Questo per poter dare un’esperienza multisensoriale all’utente e poter coinvolgere anche l’olfatto.
In questo modo ogni volta che sentirai quel profumo lo assocerai ad Alcott. Quindi anche quando tornerai a casa, sentirai su quegli abiti il profumo di Alcott.
Vedi come entra in gioco la nostra parte di cervello rettiliano?
E attorno a quella marca si formerà tutta una sfera che si baserà sulle emozioni. Poi se il profumo non è di nostro gradimento ovviamente si potrà sortire l’effetto contrario.
Però anche dietro la scelta di un determinato profumo da abbinare a un brand, c’è tutto uno studio che non è da sottovalutare.
Ad esempio quanto è giovane il target, quanto è disposto a pagare o meno.
Un altro esempio di neuromarketing sono le distorsioni cognitive. I cosiddetti BIAS, che possono condizionare la nostra percezione della realtà e quindi anche le nostre scelte. Un esempio è l’urgenza di acquisto.
Hai mai notato cosa succede dentro di te quando ti dicono che un determinato prodotto sta per terminare? Oppure una determinata offerta sta per concludersi? Ad esempio “valido solo fino al 5 di questo mese”, oppure “solo 15 posti disponibili”.

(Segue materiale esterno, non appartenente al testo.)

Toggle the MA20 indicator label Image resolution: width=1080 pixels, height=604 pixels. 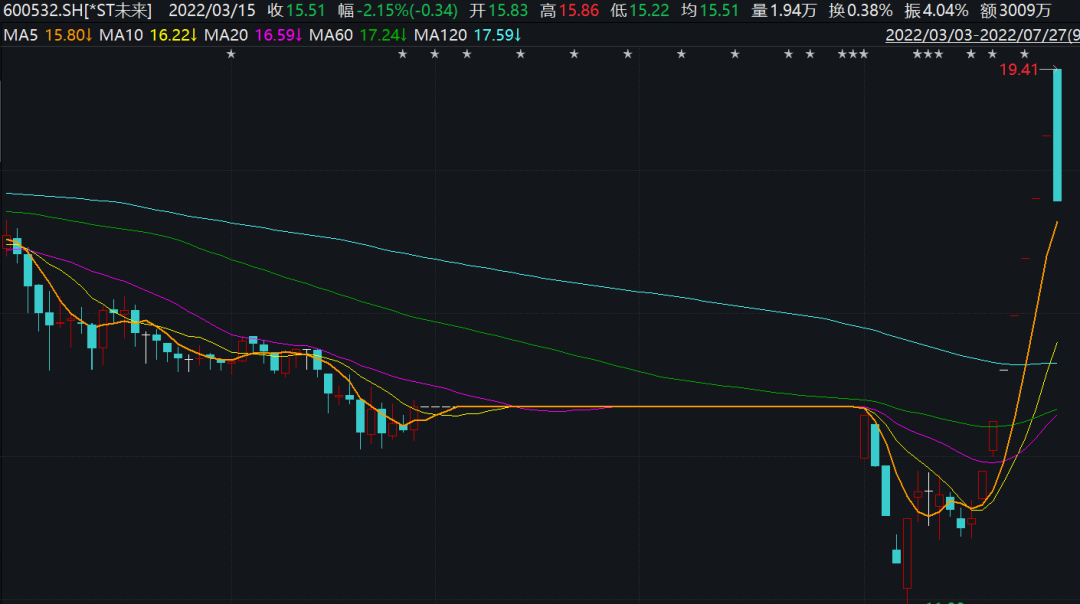[x=225, y=35]
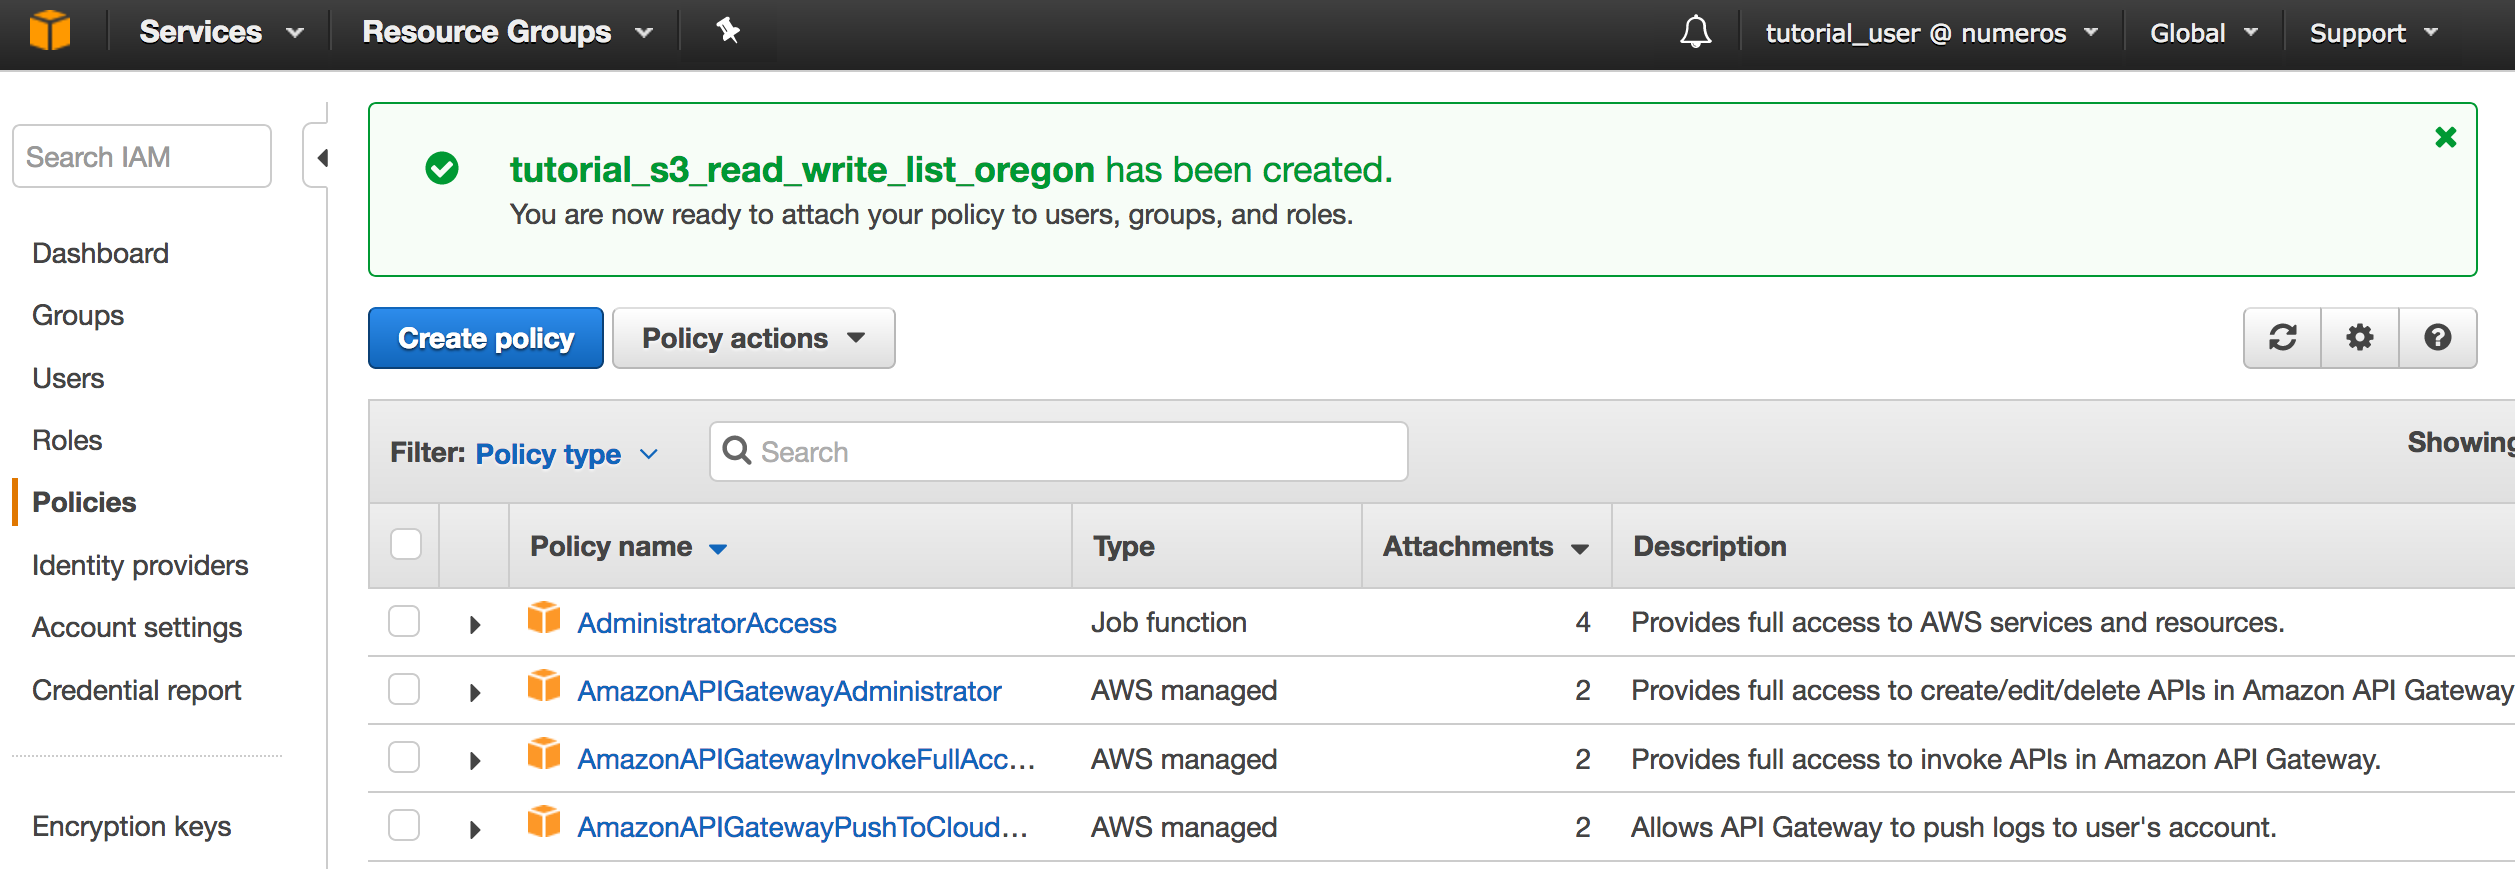The width and height of the screenshot is (2515, 869).
Task: Go to Roles in the sidebar
Action: tap(67, 440)
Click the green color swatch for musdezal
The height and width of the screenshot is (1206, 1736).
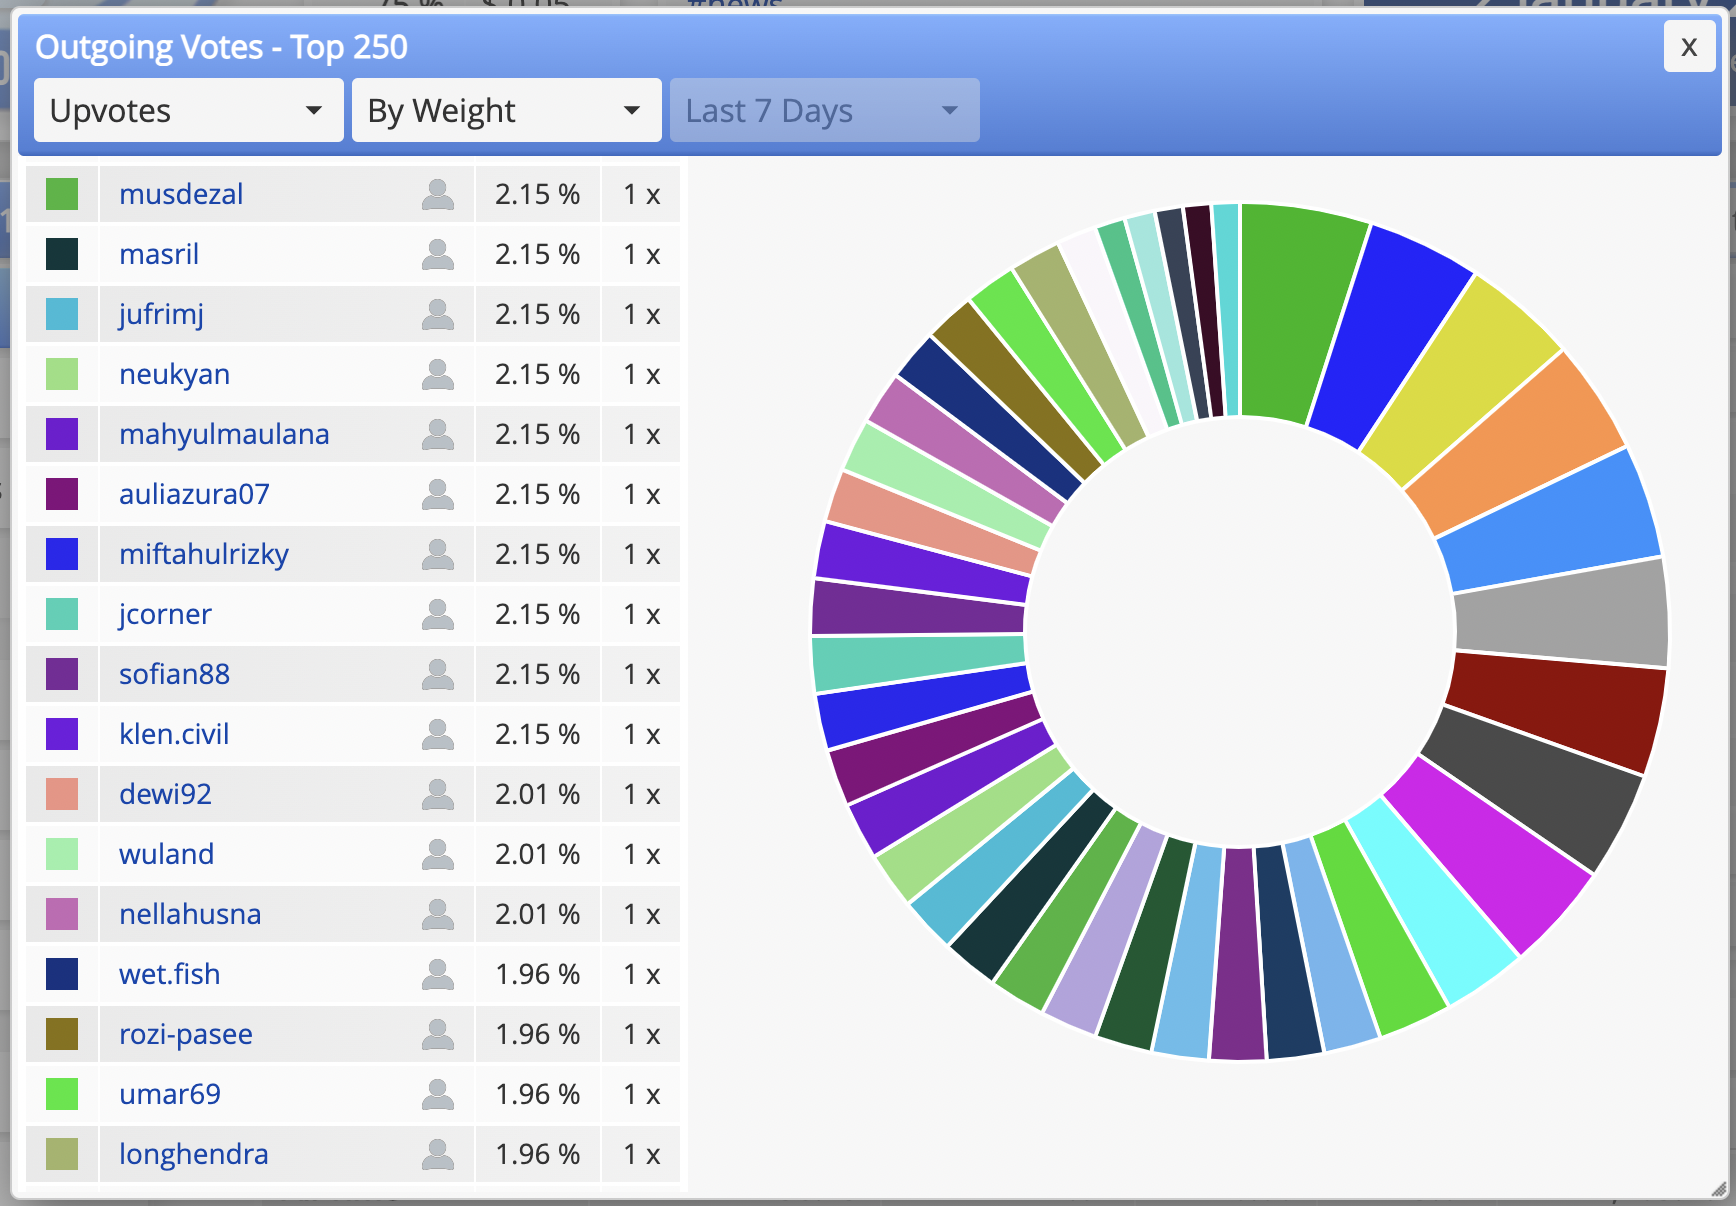click(x=62, y=194)
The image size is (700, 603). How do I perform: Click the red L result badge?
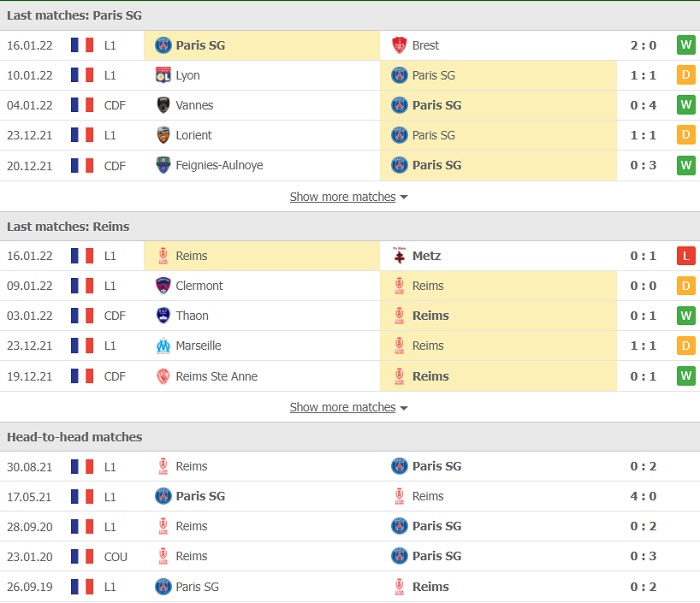686,256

Ti spingono a decidere: o ora o mai più. Ogni giorno sugli scaffali dei supermercati, in tv o anche online, troviamo offerte di questo tipo. Tutte queste offerte non fanno altro che stimolare in noi un’urgenza di acquisto. Come se dovessimo perdere l’occasione del secolo.
Gli esempi di neuromarketing sono davvero infiniti, perché quasi tutto il mondo degli acquisti, delle vendite, si basa ormai su questa scienza.